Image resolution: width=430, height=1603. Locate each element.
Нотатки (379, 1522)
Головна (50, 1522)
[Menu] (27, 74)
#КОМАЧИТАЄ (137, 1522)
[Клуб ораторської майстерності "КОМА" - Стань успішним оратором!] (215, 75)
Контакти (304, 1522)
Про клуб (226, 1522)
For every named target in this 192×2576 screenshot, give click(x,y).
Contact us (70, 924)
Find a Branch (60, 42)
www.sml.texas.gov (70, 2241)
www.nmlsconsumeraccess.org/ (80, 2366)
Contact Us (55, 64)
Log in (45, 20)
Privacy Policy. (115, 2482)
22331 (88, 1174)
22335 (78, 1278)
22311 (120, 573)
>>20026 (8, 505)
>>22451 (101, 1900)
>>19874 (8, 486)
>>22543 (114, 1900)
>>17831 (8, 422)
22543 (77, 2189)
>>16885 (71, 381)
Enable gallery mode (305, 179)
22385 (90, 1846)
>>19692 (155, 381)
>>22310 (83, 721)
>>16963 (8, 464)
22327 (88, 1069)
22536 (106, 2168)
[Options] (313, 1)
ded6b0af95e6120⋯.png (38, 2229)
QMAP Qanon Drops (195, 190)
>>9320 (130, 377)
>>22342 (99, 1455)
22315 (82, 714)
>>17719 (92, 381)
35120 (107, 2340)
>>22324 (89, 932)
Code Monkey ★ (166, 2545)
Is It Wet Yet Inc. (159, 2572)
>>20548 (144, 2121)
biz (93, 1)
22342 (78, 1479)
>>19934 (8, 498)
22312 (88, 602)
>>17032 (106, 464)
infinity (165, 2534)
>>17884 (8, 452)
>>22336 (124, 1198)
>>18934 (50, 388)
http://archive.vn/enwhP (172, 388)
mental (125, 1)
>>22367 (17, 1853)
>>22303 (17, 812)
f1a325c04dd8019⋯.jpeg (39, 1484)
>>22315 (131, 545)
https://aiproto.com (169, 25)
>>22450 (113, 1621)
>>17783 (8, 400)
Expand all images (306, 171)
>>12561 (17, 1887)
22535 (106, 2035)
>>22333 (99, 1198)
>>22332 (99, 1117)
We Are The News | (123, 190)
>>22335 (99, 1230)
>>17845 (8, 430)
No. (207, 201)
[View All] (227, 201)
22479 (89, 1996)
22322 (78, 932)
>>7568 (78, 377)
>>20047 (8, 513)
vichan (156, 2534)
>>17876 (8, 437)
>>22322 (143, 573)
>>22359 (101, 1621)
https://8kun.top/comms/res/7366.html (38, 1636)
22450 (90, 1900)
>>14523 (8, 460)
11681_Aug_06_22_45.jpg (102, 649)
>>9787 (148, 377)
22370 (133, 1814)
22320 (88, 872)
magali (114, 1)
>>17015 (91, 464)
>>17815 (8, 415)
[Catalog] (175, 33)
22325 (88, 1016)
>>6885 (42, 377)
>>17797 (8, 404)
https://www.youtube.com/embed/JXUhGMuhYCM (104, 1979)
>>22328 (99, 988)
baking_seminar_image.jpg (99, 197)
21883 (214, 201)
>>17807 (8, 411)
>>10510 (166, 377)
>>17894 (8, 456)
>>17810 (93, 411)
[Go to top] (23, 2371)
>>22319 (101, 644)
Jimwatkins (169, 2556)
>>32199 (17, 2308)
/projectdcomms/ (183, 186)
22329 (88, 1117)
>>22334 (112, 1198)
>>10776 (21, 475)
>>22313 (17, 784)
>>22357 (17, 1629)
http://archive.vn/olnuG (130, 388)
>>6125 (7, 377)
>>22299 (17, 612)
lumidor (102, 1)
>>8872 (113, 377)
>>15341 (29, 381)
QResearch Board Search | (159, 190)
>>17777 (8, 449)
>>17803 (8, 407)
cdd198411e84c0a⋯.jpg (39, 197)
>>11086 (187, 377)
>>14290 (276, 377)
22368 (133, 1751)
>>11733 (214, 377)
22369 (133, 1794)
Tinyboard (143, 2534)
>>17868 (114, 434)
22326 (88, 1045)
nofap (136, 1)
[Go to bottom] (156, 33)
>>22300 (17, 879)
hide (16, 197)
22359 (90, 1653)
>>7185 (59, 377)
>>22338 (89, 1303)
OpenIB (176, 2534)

------------------------------------------------------------

▸ Your assignment
Set the data down once more, exactly as it stands.

▸ Response for this exercise
Image resolution: width=430, height=1603. Locate each element.
Нотатки (379, 1522)
Головна (50, 1522)
[Menu] (27, 74)
#КОМАЧИТАЄ (137, 1522)
[Клуб ораторської майстерності "КОМА" - Стань успішним оратором!] (215, 75)
Контакти (304, 1522)
Про клуб (226, 1522)
For every named target in this 192×2576 screenshot, give click(x,y).
Contact us (70, 924)
Find a Branch (60, 42)
www.sml.texas.gov (70, 2241)
www.nmlsconsumeraccess.org/ (80, 2366)
Contact Us (55, 64)
Log in (45, 20)
Privacy Policy. (115, 2482)
22331 (88, 1174)
22335 (78, 1278)
22311 (120, 573)
>>20026 (8, 505)
>>22451 (101, 1900)
>>19874 (8, 486)
>>22543 (114, 1900)
>>17831 (8, 422)
22543 (77, 2189)
>>16885 (71, 381)
Enable gallery mode (305, 179)
22385 (90, 1846)
>>19692 (155, 381)
>>22310 (83, 721)
>>16963 (8, 464)
22327 (88, 1069)
22536 (106, 2168)
[Options] (313, 1)
ded6b0af95e6120⋯.png (38, 2229)
QMAP Qanon Drops (195, 190)
>>9320 (130, 377)
>>22342 (99, 1455)
22315 (82, 714)
>>17719 (92, 381)
35120 (107, 2340)
>>22324 (89, 932)
Code Monkey ★ (166, 2545)
Is It Wet Yet Inc. (159, 2572)
>>20548 (144, 2121)
biz (93, 1)
22342 (78, 1479)
>>19934 (8, 498)
22312 (88, 602)
>>17032 (106, 464)
infinity (165, 2534)
>>17884 (8, 452)
>>22336 (124, 1198)
>>18934 (50, 388)
http://archive.vn/enwhP (172, 388)
mental (125, 1)
>>22367 (17, 1853)
>>22303 (17, 812)
f1a325c04dd8019⋯.jpeg (39, 1484)
>>22315 (131, 545)
https://aiproto.com (169, 25)
>>22450 (113, 1621)
>>17783 (8, 400)
Expand all images (306, 171)
>>12561 (17, 1887)
22535 (106, 2035)
>>22333 (99, 1198)
>>22332 (99, 1117)
We Are The News | (123, 190)
>>22335 (99, 1230)
>>17845 (8, 430)
No. (207, 201)
[View All] (227, 201)
22479 (89, 1996)
22322 (78, 932)
>>7568 (78, 377)
>>20047 (8, 513)
vichan (156, 2534)
>>17876 (8, 437)
>>22322 (143, 573)
>>22359 (101, 1621)
https://8kun.top/comms/res/7366.html (38, 1636)
22450 (90, 1900)
>>14523 (8, 460)
11681_Aug_06_22_45.jpg (102, 649)
>>9787 (148, 377)
22370 (133, 1814)
22320 (88, 872)
magali (114, 1)
>>17015 (91, 464)
>>17815 (8, 415)
[Catalog] (175, 33)
22325 (88, 1016)
>>6885 (42, 377)
>>17797 (8, 404)
https://www.youtube.com/embed/JXUhGMuhYCM (104, 1979)
>>22328 (99, 988)
baking_seminar_image.jpg (99, 197)
21883 (214, 201)
>>17807 (8, 411)
>>10510 (166, 377)
>>17894 (8, 456)
>>17810 (93, 411)
[Go to top] (23, 2371)
>>22319 (101, 644)
Jimwatkins (169, 2556)
>>32199 (17, 2308)
/projectdcomms/ (183, 186)
22329 (88, 1117)
>>22334 (112, 1198)
>>10776 (21, 475)
>>22313 (17, 784)
>>22357 (17, 1629)
http://archive.vn/olnuG (130, 388)
>>6125 (7, 377)
>>22299 (17, 612)
lumidor (102, 1)
>>8872 (113, 377)
>>15341 (29, 381)
QResearch Board Search | (159, 190)
>>17777 (8, 449)
>>17803 (8, 407)
cdd198411e84c0a⋯.jpg (39, 197)
>>11086 (187, 377)
>>14290 (276, 377)
22368 (133, 1751)
>>11733 (214, 377)
22369 (133, 1794)
Tinyboard (143, 2534)
>>17868 (114, 434)
22326 (88, 1045)
nofap (136, 1)
[Go to bottom] (156, 33)
>>22300 (17, 879)
hide (16, 197)
22359 (90, 1653)
>>7185 (59, 377)
>>22338 (89, 1303)
OpenIB (176, 2534)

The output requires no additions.